Top of Input records

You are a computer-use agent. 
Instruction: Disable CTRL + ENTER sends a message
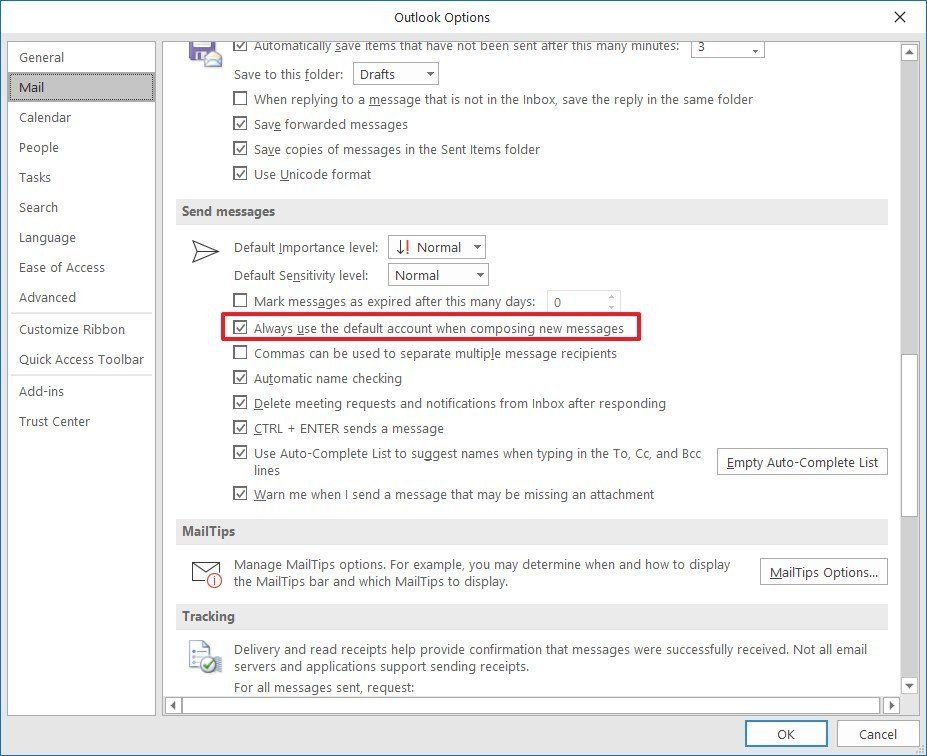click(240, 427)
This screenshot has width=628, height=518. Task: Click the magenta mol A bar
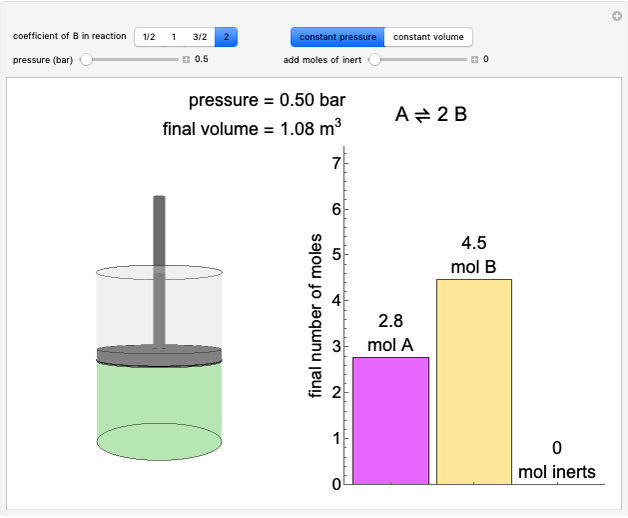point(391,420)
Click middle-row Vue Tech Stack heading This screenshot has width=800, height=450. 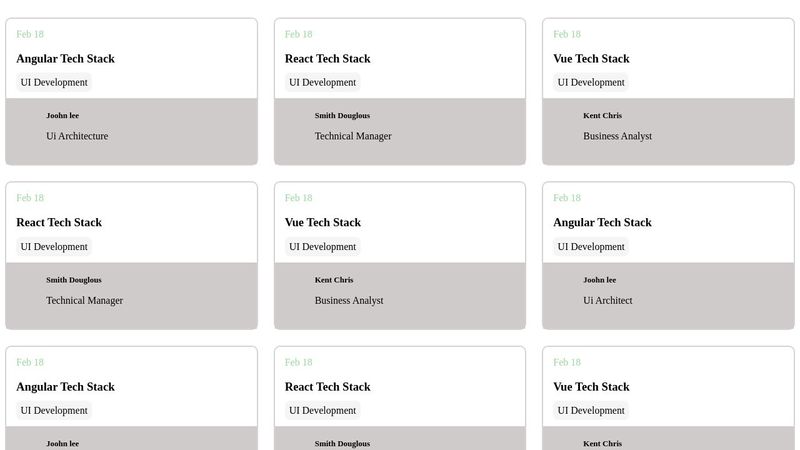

Bottom of Input records

**What is expected:**
Everything from the line that contains "This screenshot has width=628, height=518." through the final line of the material should be returned exactly, except the pictures.

**Task answer:**
This screenshot has width=628, height=518. Task: Click the magenta mol A bar
point(391,420)
Click middle-row Vue Tech Stack heading This screenshot has width=800, height=450. 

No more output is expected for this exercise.